Problem requirements » When the listing has been read, print it out again in full, word for word.

☆ ☆ ☆ ☆ ☆ ☆ ☆

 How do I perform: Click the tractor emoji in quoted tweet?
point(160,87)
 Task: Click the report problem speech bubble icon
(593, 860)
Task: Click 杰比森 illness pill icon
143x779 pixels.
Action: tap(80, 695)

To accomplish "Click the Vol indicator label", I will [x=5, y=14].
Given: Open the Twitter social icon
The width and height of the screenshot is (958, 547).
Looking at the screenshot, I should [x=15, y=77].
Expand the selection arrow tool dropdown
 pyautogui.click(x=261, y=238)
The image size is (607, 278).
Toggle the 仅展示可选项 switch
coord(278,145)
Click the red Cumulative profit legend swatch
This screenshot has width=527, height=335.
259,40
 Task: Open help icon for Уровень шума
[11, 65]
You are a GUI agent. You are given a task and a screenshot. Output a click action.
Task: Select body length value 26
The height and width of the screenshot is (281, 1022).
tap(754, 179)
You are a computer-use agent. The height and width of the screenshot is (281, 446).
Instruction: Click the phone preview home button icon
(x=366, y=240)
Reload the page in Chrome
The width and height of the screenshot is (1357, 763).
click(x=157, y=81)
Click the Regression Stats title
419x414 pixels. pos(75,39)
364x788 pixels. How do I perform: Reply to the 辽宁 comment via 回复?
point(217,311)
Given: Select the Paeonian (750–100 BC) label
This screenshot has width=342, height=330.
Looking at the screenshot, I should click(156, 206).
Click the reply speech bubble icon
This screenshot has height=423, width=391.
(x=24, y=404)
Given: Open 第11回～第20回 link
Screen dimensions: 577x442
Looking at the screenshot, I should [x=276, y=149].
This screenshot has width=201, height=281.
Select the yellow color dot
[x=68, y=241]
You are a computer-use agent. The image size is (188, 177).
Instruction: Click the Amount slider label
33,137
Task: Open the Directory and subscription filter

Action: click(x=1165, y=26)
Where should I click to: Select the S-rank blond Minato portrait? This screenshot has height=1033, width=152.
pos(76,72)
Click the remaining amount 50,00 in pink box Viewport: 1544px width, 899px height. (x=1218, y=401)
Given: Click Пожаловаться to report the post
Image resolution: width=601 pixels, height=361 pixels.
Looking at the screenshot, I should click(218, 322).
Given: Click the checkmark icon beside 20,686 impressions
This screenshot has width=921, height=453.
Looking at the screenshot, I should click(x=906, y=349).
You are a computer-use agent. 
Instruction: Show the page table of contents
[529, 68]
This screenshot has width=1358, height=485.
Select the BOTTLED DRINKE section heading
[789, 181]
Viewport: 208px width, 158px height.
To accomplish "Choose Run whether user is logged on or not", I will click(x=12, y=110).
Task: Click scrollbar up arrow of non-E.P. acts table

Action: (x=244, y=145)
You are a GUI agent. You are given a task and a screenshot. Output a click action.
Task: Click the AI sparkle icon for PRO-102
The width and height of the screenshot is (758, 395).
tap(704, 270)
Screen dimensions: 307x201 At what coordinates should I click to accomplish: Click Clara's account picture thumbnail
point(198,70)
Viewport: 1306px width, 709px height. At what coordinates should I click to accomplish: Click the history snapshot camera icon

☆ ☆ ☆ ☆ ☆ ☆ ☆

Reply to the task »
 How do I perform: Click the tractor emoji in quoted tweet?
point(160,87)
 Task: Click the report problem speech bubble icon
(593, 860)
Task: Click 杰比森 illness pill icon
143x779 pixels.
Action: tap(80, 695)

To accomplish "Click the Vol indicator label", I will [x=5, y=14].
Given: Open the Twitter social icon
The width and height of the screenshot is (958, 547).
Looking at the screenshot, I should [x=15, y=77].
Expand the selection arrow tool dropdown
 pyautogui.click(x=261, y=238)
The image size is (607, 278).
Toggle the 仅展示可选项 switch
coord(278,145)
Click the red Cumulative profit legend swatch
This screenshot has width=527, height=335.
259,40
 Task: Open help icon for Уровень шума
[11, 65]
You are a GUI agent. You are given a task and a screenshot. Output a click action.
Task: Select body length value 26
The height and width of the screenshot is (281, 1022).
tap(754, 179)
You are a computer-use agent. The height and width of the screenshot is (281, 446).
Instruction: Click the phone preview home button icon
(x=366, y=240)
Reload the page in Chrome
The width and height of the screenshot is (1357, 763).
click(x=157, y=81)
Click the Regression Stats title
419x414 pixels. pos(75,39)
364x788 pixels. How do I perform: Reply to the 辽宁 comment via 回复?
point(217,311)
Given: Select the Paeonian (750–100 BC) label
This screenshot has width=342, height=330.
Looking at the screenshot, I should click(156, 206).
Click the reply speech bubble icon
This screenshot has height=423, width=391.
(x=24, y=404)
Given: Open 第11回～第20回 link
Screen dimensions: 577x442
Looking at the screenshot, I should [x=276, y=149].
This screenshot has width=201, height=281.
Select the yellow color dot
[x=68, y=241]
You are a computer-use agent. The image size is (188, 177).
Instruction: Click the Amount slider label
33,137
Task: Open the Directory and subscription filter

Action: click(x=1165, y=26)
Where should I click to: Select the S-rank blond Minato portrait? This screenshot has height=1033, width=152.
pos(76,72)
Click the remaining amount 50,00 in pink box Viewport: 1544px width, 899px height. (x=1218, y=401)
Given: Click Пожаловаться to report the post
Image resolution: width=601 pixels, height=361 pixels.
Looking at the screenshot, I should click(218, 322).
Given: Click the checkmark icon beside 20,686 impressions
This screenshot has width=921, height=453.
Looking at the screenshot, I should click(x=906, y=349).
You are a computer-use agent. 
Instruction: Show the page table of contents
[529, 68]
This screenshot has width=1358, height=485.
Select the BOTTLED DRINKE section heading
[789, 181]
Viewport: 208px width, 158px height.
To accomplish "Choose Run whether user is logged on or not", I will click(x=12, y=110).
Task: Click scrollbar up arrow of non-E.P. acts table

Action: (x=244, y=145)
You are a GUI agent. You are given a task and a screenshot. Output a click action.
Task: Click the AI sparkle icon for PRO-102
The width and height of the screenshot is (758, 395).
tap(704, 270)
Screen dimensions: 307x201 At what coordinates should I click to accomplish: Click Clara's account picture thumbnail
point(198,70)
Viewport: 1306px width, 709px height. At what coordinates should I click to accomplish: Click the history snapshot camera icon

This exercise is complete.